→ **WHAT IS REQUIRED**:
Go through the following listing and count each line that contains the string "click"; the answer is that number alone.

→ **RECORDED DATA**:

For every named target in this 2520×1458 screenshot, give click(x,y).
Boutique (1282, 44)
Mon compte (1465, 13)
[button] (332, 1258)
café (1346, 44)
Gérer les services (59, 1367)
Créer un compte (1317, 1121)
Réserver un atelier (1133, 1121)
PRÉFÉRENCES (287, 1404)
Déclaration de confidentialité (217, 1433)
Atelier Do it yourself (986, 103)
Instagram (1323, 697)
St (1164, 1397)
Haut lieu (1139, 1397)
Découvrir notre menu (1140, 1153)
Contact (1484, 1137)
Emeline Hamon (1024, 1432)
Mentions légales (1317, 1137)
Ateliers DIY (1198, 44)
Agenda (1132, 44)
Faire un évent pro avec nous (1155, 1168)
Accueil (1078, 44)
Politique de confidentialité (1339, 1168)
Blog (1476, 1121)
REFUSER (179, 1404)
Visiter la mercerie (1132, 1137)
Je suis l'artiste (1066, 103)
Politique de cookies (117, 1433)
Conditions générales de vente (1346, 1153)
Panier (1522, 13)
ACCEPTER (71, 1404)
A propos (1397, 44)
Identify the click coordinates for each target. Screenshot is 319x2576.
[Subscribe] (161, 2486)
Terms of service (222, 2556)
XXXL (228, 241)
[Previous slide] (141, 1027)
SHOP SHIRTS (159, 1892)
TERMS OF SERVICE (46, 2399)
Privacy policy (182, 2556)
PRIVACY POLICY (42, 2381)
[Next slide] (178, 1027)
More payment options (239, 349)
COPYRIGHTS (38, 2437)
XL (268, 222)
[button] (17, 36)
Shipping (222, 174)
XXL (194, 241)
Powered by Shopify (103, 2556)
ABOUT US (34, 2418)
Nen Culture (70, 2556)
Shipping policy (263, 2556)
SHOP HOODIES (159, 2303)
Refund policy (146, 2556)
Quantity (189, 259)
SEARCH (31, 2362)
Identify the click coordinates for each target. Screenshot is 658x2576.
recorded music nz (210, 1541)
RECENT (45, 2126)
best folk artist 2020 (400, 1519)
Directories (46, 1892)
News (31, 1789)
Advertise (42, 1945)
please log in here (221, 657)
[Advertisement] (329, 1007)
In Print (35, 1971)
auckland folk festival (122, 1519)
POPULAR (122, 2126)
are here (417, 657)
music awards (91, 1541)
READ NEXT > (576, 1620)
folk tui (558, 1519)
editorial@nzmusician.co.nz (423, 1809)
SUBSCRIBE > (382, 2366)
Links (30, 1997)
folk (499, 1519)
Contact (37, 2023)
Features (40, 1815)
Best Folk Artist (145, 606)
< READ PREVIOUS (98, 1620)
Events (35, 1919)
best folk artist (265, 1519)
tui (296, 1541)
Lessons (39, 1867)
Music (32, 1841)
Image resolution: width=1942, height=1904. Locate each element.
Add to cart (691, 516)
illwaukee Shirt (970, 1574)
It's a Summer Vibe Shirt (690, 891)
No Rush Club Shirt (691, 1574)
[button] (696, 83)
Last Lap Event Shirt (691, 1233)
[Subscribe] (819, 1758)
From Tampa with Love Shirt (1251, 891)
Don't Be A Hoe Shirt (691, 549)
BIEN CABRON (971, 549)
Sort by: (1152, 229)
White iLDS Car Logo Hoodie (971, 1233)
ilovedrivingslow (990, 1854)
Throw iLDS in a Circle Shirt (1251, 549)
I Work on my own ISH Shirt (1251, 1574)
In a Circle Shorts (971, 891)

→ **EXERCISE RESULT**:
3